TASKS FOR THIS EXERCISE ::
1. List every section heading that appears in the rotary press patent excerpt.
2. Quote the rotary press patent excerpt word for word, taking everything from "4. The pressing" down to "adjust its height.".

PASSAGE PROVIDED ::
2. The pressing station according to claim 1, wherein in the
bearing component (12) a sleeve-shaped eccentric bolt (22) is
mounted, which for its part rotatably supports the compression roll
(10), and a disc-shaped section (26), which can be accessed from
outside; of the eccentric bolt (22), is rotatably mounted in a
section (16) of the bearing component (12), and has an arc-shaped
slot (32), in which at least one stop (34, 36) engages that is
connected to the bearing section (16).
3. The pressing station according to claim 2, wherein a stop pin or
a stop segment is screwed to the bearing section (16).
4. The pressing station according to claim 2, wherein a second stop
(36) in the slot (32) can be connected to the bearing section (16)
in different positions.
5. The pressing station according to claim 1, wherein a bearing
bolt for the compression roll is mounted, movable in height, in the
bearing component, and a short stroke cylinder or a piezoelement
acts together with the bearing bolt in order adjust its height.
Description
CROSS-REFERENCE TO RELATED APPLICATIONS
Not applicable.
STATEMENT REGARDING FEDERALLY SPONSORED RESEARCH
Not applicable.
BACKGROUND OF THE INVENTION
A rotary press has at least one upper and one lower pressing
station with at least one compression roll. The compression rolls
act on the upper and lower punch in order to press the powdered
material filled into die holes. The compression rolls are typically
mounted in a rotational manner in a stable bearing component.
Because the thickness of as for example a tablet is predetermined,
a corresponding setting of at least the upper compression roll is
required in order to attain the desired thickness dimension (base
height). Therefore, to be able to produce different pellet
thicknesses on a rotary press, it is known to make the bearing
component vertically adjustable in height using an adjustment drive
and an adjustment gear. Because the height of the compression roll
must attain a very precise setting, the gear ratio of the
adjustment gear is very high. Thus, a large number of rotations of
a rotating drive motor are necessary in order to make a millimeter
adjustment. Therefore, it takes considerable time to move a
compression roll to another dimension.
It is also known to use rotary presses for producing multilayer
tablets. The first layer is pressed in a first pressing station,
before the second layer is filled. With three layers, the second
layer is also pressed in a further pressing station before the
complete compression of all three layers takes place in a third
pressing station. For the final compression, typically two
compression rolls are used after each other (pre-compression and
main compression station).

GIVEN ENTRIES ::
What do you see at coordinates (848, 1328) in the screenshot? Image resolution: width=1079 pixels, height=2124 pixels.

* * *

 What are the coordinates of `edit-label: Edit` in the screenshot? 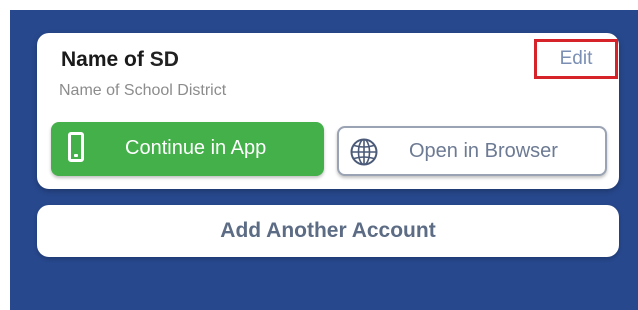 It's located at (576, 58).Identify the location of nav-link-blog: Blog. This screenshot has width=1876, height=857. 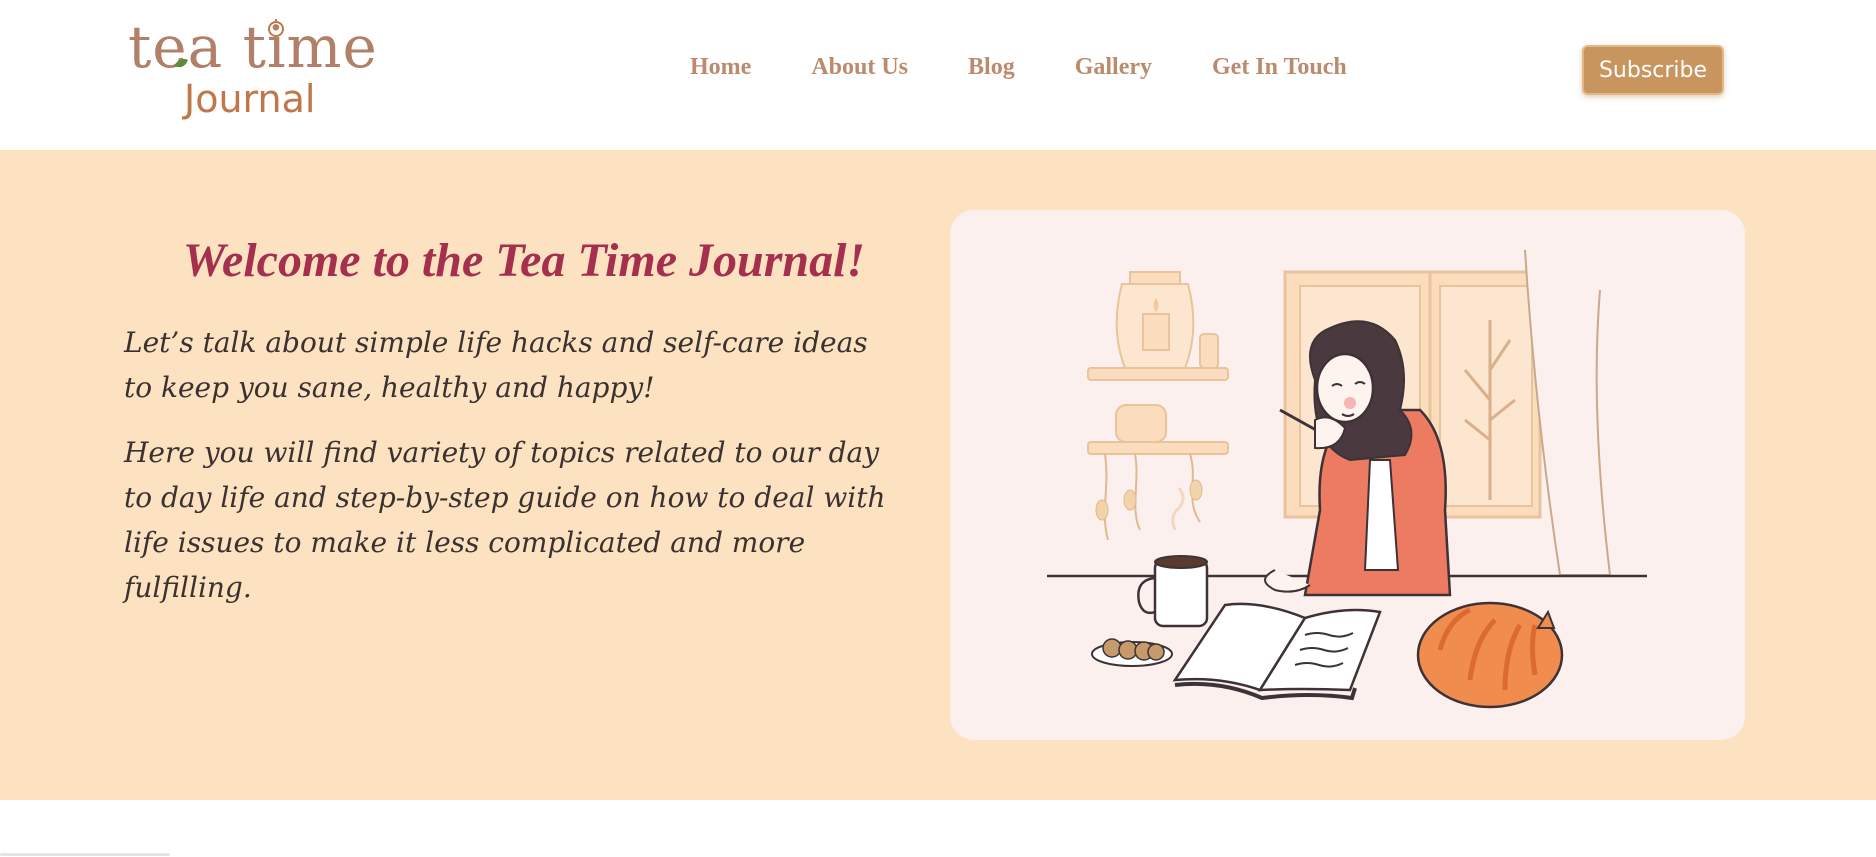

ANSWERS BY ITEM NUMBER ::
1.
Description
CROSS-REFERENCE TO RELATED APPLICATIONS
STATEMENT REGARDING FEDERALLY SPONSORED RESEARCH
BACKGROUND OF THE INVENTION

2.
4. The pressing station according to claim 2, wherein a second stop
(36) in the slot (32) can be connected to the bearing section (16)
in different positions.
5. The pressing station according to claim 1, wherein a bearing
bolt for the compression roll is mounted, movable in height, in the
bearing component, and a short stroke cylinder or a piezoelement
acts together with the bearing bolt in order adjust its height.